The players at the first combine will receive the kind of interview opportunities that allow the NFL’s personnel decision-makers to get to know players at the Reese’s Senior Bowl and the annual NFL Scouting Combine in Indianapolis.

“You never get the opportunity to really sit in front of them,” Nagy said about HBCU prospects, “and when we’re talking about late-round draft picks and priority free-agent level players, that takes a scout or a coach pounding the table for those players to get them in your building, and you’re not going to do that unless you have really spent time with them. If they’re not at an all-star game or they’re not at the regular Indy combine, sometimes those guys slip through the cracks just because you as a scout or a coach you want to feel convicted about who that person is because they are certainly going to have to overcome some odds to make your roster.
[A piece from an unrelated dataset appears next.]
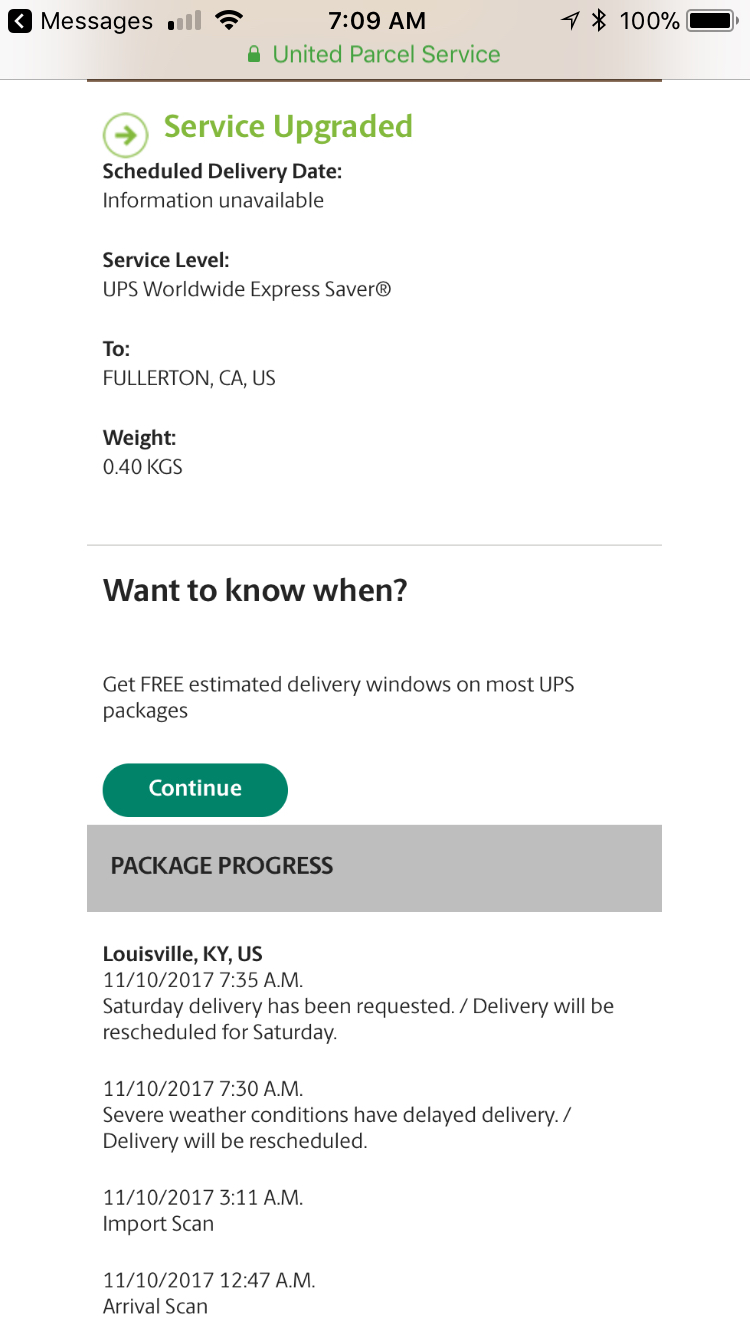Screen dimensions: 750x1334
Task: Tap the Wi-Fi status icon
Action: [229, 20]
If they’re coming in as a late-round pick or a priority free-agent, they’re going to have to be made of stuff a little special to overcome those odds, and the only way of knowing that is interviewing them.

“I think getting the players here for the HBCU Combine, getting them one-on-one time with the 32 NFL teams, now you will have more scouts and coaches convicted about them. When you’re in April meetings leading up to the draft, there will be guys in those meetings saying, ‘You know what? I spent a half hour with this kid from Grambling at the HBCU Combine. Here’s his story, here’s why I believe in him and here’s why I think he works in our building.’ And that’s where you’re going to see more of these guys getting opportunities whether it’s as late-round picks or priority free agents or even tryout players in tryout camps.”

The players for the first HBCU Combine will be selected mainly from schools in the CIAA, MEAC, SIAC and SWAC by the HBCU Scouting Committee, a panel of current and former NFL executives.

They’re scheduled to arrive in Mobile for the inaugural HBCU Combine on Friday, Jan. 28. The next day, the players will participate in the same athletic and position drills as those at the NFL Scouting Combine, except their day on the field will take place at South Alabama’s Jaguar Training Center. NFL interviews and programs will fill the players’ two nights and Sunday morning in Mobile, and the HBCU Combine group will depart as the Senior Bowl players start to arrive for their week of work before the Feb. 5 game at Hancock Whitney Stadium.

“Is it going to make huge difference in terms of getting guys drafted initially? I don’t know that,” Nagy said. “But I think certainly it will create more opportunities for these guys to at least get a foot in the door in the NFL.”

HBCU players’ draft exposure has dwindled as the depth of NFL-level talent at those programs has declined.

Thirty-three of the members of the Pro Football Hall of Fame played at HBCU programs. The pinnacle of HBCU football in the NFL came in the 1976 and 1977 seasons, when 20 of those future Hall of Famers were on the field.

While NFL scouts visit HBCU programs and evaluate their players, the schools don’t have the number of prospects to warrant a deep investment of time and usually don’t have pro days where scouts can get their last-minute questions answered.

Nagy said while he thought the HBCU Combine might help in the short term, a rebounding talent level at the schools could sustain any initial draft momentum the new event might provide.

“I believe the talent level in the HBCU leagues will be on the uptick when you’ve got Deion Sanders at Jackson State and Eddie George at Tennessee State,” Nagy said. “I think they’re going to start getting better players. I know the NFL, the league office and NFL Football Operations are doing a great job of putting resources into the HBCU programs. All these high school kids, the lure is the facilities, right? So when we start upgrading some of the HBCU facilities, I think you’ll see better players coming out of those programs.”